▶ [Task goal] In the entries that follow, find the line containing "Viewport: 852px width, 607px height."; from there, copy every line exactly through the line containing "Open the Reolink media source card".

--- Records supplied Enclosed Below ---

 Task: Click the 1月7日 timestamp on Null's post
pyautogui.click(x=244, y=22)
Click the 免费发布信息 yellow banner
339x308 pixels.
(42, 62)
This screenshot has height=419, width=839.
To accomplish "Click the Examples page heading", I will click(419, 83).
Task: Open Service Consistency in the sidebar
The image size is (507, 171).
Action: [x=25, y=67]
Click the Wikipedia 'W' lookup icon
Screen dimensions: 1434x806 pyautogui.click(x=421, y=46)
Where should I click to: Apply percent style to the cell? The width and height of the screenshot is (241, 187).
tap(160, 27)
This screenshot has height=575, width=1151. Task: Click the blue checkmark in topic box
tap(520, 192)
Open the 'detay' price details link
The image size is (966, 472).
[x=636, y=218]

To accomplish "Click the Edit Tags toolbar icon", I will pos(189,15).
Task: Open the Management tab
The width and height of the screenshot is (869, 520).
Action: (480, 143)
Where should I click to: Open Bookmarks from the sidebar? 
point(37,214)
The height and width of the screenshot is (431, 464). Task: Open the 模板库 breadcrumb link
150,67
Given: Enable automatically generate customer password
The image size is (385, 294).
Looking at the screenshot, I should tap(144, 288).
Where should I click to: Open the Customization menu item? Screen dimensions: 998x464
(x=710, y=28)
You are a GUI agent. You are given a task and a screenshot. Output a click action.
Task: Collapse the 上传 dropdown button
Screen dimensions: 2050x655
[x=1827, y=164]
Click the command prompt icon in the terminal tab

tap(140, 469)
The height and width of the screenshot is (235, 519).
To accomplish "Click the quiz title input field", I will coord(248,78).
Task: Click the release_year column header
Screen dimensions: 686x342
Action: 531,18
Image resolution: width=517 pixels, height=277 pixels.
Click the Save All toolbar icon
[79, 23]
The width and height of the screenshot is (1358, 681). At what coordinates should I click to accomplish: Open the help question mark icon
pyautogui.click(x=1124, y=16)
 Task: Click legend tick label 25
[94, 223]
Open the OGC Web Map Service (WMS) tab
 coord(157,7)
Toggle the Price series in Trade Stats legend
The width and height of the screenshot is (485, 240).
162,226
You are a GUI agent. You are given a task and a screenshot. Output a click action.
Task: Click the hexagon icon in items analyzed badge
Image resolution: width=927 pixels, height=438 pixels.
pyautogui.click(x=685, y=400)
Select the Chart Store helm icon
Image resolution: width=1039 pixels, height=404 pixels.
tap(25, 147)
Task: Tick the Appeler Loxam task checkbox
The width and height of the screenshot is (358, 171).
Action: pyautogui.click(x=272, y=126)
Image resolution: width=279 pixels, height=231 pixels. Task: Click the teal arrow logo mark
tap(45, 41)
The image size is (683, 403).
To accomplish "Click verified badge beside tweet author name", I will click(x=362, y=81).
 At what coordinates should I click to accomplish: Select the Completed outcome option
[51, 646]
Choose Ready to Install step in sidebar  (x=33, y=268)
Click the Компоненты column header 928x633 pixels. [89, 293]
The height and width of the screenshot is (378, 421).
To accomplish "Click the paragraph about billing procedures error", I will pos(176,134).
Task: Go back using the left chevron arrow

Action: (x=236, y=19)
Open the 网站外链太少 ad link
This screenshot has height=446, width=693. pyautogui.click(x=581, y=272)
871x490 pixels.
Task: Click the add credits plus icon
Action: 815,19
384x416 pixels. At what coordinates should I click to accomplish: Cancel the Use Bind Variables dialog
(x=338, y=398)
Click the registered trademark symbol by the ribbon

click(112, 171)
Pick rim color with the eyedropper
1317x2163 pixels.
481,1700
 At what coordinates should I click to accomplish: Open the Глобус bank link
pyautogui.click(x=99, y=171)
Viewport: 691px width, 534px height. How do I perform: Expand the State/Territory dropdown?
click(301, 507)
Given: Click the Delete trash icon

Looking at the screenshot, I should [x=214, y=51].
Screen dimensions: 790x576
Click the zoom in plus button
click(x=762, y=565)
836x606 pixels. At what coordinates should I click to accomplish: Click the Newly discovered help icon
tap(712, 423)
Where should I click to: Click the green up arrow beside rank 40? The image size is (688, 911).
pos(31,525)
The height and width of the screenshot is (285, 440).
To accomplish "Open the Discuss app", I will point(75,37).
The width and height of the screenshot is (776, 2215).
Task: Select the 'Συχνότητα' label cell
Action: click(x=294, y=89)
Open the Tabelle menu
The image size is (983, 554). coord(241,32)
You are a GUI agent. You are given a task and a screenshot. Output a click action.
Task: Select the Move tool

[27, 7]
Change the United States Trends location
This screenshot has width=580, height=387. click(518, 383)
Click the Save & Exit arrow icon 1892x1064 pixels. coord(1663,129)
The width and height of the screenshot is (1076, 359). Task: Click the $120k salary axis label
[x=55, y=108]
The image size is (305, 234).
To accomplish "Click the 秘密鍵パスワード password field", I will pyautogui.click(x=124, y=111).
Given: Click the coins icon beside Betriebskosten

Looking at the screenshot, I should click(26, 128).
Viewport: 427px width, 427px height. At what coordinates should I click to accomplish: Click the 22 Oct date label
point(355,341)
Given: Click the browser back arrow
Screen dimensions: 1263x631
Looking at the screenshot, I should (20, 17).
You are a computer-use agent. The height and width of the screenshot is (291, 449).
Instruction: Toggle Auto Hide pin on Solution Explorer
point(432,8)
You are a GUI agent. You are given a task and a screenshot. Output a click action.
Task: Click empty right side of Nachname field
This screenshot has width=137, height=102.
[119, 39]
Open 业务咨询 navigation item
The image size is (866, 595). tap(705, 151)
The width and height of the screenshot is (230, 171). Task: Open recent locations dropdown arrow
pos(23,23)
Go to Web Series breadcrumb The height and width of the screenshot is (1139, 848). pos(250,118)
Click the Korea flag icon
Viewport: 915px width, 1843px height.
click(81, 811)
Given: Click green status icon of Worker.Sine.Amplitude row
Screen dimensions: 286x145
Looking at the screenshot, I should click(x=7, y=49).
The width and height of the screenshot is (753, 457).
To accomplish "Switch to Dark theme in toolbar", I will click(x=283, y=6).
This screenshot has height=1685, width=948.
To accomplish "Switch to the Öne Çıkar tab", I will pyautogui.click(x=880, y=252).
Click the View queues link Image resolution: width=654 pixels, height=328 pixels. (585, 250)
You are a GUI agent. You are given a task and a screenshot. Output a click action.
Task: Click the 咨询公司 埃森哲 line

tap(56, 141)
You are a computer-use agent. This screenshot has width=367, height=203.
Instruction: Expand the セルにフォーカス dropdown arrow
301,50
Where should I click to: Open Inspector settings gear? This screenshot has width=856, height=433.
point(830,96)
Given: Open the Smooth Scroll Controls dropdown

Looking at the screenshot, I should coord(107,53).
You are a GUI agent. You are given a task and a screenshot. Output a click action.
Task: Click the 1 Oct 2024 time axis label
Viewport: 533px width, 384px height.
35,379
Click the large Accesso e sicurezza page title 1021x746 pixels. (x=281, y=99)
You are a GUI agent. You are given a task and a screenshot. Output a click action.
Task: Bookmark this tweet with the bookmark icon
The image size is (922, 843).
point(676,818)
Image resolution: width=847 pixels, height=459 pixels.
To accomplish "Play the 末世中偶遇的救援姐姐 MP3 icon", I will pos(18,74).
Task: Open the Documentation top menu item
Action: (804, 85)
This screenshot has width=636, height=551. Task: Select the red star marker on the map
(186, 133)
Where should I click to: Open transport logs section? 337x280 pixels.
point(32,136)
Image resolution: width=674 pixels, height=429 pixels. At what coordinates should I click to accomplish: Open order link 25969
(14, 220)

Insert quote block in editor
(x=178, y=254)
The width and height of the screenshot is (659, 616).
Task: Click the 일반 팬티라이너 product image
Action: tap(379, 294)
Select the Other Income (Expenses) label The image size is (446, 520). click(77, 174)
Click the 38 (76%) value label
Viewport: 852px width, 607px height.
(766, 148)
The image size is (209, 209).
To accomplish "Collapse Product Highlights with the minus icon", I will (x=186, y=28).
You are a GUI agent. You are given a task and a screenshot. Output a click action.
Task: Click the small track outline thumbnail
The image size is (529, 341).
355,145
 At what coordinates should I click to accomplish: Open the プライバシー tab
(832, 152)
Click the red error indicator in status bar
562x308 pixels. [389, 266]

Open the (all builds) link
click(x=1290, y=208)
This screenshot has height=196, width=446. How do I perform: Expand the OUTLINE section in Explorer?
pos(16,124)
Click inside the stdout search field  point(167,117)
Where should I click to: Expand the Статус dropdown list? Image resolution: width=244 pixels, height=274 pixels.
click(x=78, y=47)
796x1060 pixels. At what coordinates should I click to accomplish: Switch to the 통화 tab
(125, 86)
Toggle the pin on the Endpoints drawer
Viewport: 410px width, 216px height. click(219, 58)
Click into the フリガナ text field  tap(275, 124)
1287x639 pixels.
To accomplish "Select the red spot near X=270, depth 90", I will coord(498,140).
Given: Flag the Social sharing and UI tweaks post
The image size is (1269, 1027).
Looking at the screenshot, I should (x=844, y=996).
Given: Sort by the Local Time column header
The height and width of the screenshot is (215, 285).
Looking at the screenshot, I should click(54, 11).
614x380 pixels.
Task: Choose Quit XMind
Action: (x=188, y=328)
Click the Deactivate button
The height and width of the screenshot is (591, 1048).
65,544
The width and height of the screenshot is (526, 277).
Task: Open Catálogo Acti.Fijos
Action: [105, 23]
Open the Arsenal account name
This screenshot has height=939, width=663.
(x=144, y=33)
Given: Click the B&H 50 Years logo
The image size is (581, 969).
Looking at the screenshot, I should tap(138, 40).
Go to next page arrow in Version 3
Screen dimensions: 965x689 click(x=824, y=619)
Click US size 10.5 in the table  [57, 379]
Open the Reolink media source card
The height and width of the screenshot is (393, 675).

--- End of Enclosed Records supplied ---

▶ [Result]
Viewport: 852px width, 607px height.
(766, 148)
The image size is (209, 209).
To accomplish "Collapse Product Highlights with the minus icon", I will (x=186, y=28).
You are a GUI agent. You are given a task and a screenshot. Output a click action.
Task: Click the small track outline thumbnail
The image size is (529, 341).
355,145
 At what coordinates should I click to accomplish: Open the プライバシー tab
(832, 152)
Click the red error indicator in status bar
562x308 pixels. [389, 266]

Open the (all builds) link
click(x=1290, y=208)
This screenshot has height=196, width=446. How do I perform: Expand the OUTLINE section in Explorer?
pos(16,124)
Click inside the stdout search field  point(167,117)
Where should I click to: Expand the Статус dropdown list? Image resolution: width=244 pixels, height=274 pixels.
click(x=78, y=47)
796x1060 pixels. At what coordinates should I click to accomplish: Switch to the 통화 tab
(125, 86)
Toggle the pin on the Endpoints drawer
Viewport: 410px width, 216px height. click(219, 58)
Click into the フリガナ text field  tap(275, 124)
1287x639 pixels.
To accomplish "Select the red spot near X=270, depth 90", I will coord(498,140).
Given: Flag the Social sharing and UI tweaks post
The image size is (1269, 1027).
Looking at the screenshot, I should (x=844, y=996).
Given: Sort by the Local Time column header
The height and width of the screenshot is (215, 285).
Looking at the screenshot, I should click(54, 11).
614x380 pixels.
Task: Choose Quit XMind
Action: (x=188, y=328)
Click the Deactivate button
The height and width of the screenshot is (591, 1048).
65,544
The width and height of the screenshot is (526, 277).
Task: Open Catálogo Acti.Fijos
Action: [105, 23]
Open the Arsenal account name
This screenshot has height=939, width=663.
(x=144, y=33)
Given: Click the B&H 50 Years logo
The image size is (581, 969).
Looking at the screenshot, I should tap(138, 40).
Go to next page arrow in Version 3
Screen dimensions: 965x689 click(x=824, y=619)
Click US size 10.5 in the table  [57, 379]
Open the Reolink media source card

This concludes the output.